Experts and Superforecasters divided on AI’s future. The challenge is whether we can manage the consequences between progress and apocalypse
What would happen if Artificial Intelligence became so skilled it could accelerate its own research and development? This question is at the heart of one of the most crucial debates of our time. It evokes scenarios of “recursive improvement” that could lead to an “intelligence explosion”, with profound social impacts, as well as hypotheses of unpredictable, potentially harmful effects.
Although the idea of a self-improving AI has become a concrete concern for regulators and developers, until now, little research has attempted to systematically quantify the odds and consequences of such an event. A recent pilot study titled Forecasting the Significance of AI R&D Capabilities: Results of a Pilot Study, by the non-profit research institute METR, delved into this uncharted territory using a methodology known as “judgmental forecasting”.

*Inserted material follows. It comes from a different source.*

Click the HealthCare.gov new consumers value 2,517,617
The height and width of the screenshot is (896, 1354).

This research compared the predictions of two distinct groups. On one side, experts with specific experience in the AI field, and on the other, superforecasters. The latter are individuals, real people, with a proven and extraordinary ability to predict future events. They have strong probabilistic thinking and, when put to the test, can statistically demonstrate excellent results in making accurate predictions.

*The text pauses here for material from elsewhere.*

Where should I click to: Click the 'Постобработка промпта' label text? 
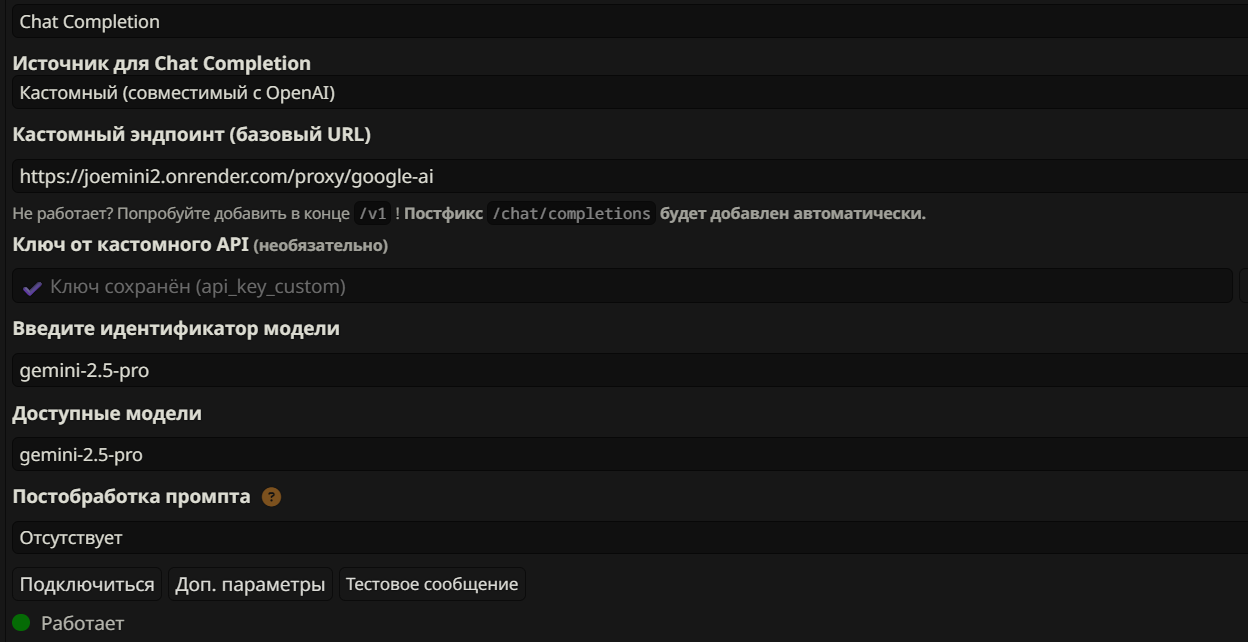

The study’s goal has two fold. The first is to understand if an AI capable of researching itself could lead to an exponential acceleration of technological progress. The second one is whether this progress could trigger extreme events, like global energy crises or other large-scale catastrophes.

An hard forecast
The results of this experiment revealed a surprising dichotomy. On one hand, experts and superforecasters largely agree on the first question. That is, they believe AI research itself will exponentially increase its own capabilities and, just as quickly, be able to provide useful technological breakthroughs. In fact, both groups believe there is a non-negligible probability (a median of 20% for experts and 8% for superforecasters) that the pace of AI progress could at least triple by 2029. Even more significantly, they agree that AI achieving autonomous R&D capabilities would drastically increase that probability.
Diverging views on risk
However, it is on the second question that their opinions divide sharply. Experts tend to see an almost direct link between AI acceleration and a dramatic increase in catastrophe risk. In contrast, the superforecasters are much more skeptical. While acknowledging the possibility of rapid technological progress, they don’t believe it would automatically translate into extreme social impacts. Their analysis suggests that technical barriers, physical limits, and, above all, human intervention would act as a brake, preventing the most harmful outcomes.
Quantifying the gap
This divergence is enormous. For an event like the doubling or halving of global energy consumption by 2035, the median probability assigned by experts is two orders of magnitude higher than that of the superforecasters (18% versus 0.16%).

nally and conditional on a 3x and 10x acceleration in the scale!up of e”ective compute. This change is relative to
a scenario where the rate of AI progress remains similar to that seen between 2018 and 2024. – Source: METR
This fracture in judgment isn’t just a statistical curiosity; it represents the heart of the problem. The study highlights that the real divergence isn’t about whether AI will get smarter faster (because it will), but about whether we will be able to manage the consequences. For the superforecasters, technological acceleration doesn’t seem to be the crucial factor in determining a catastrophic future. This suggests that the AI safety debate should perhaps focus less on the speed of progress and more on control mechanisms and real-world barriers.
The report Forecasting the Significance of AI R&D Capabilities: Results of a Pilot Study and its findings are just one of many important studies attempting to forecast AI’s impact on our lives. The study has limitations that can be addressed in future research. The first is the very small sample size: only 8 experts (just 4 of whom had specific skills in AI and Machine Learning) and 9 superforecasters participated. This small group makes the results more sensitive to personal predictions and may underestimate potential “low-risk” scenarios. However, the study’s results are a key prompt to more deeply investigate the assessments of experts and superforecasters regarding the future impacts of AI and its progress.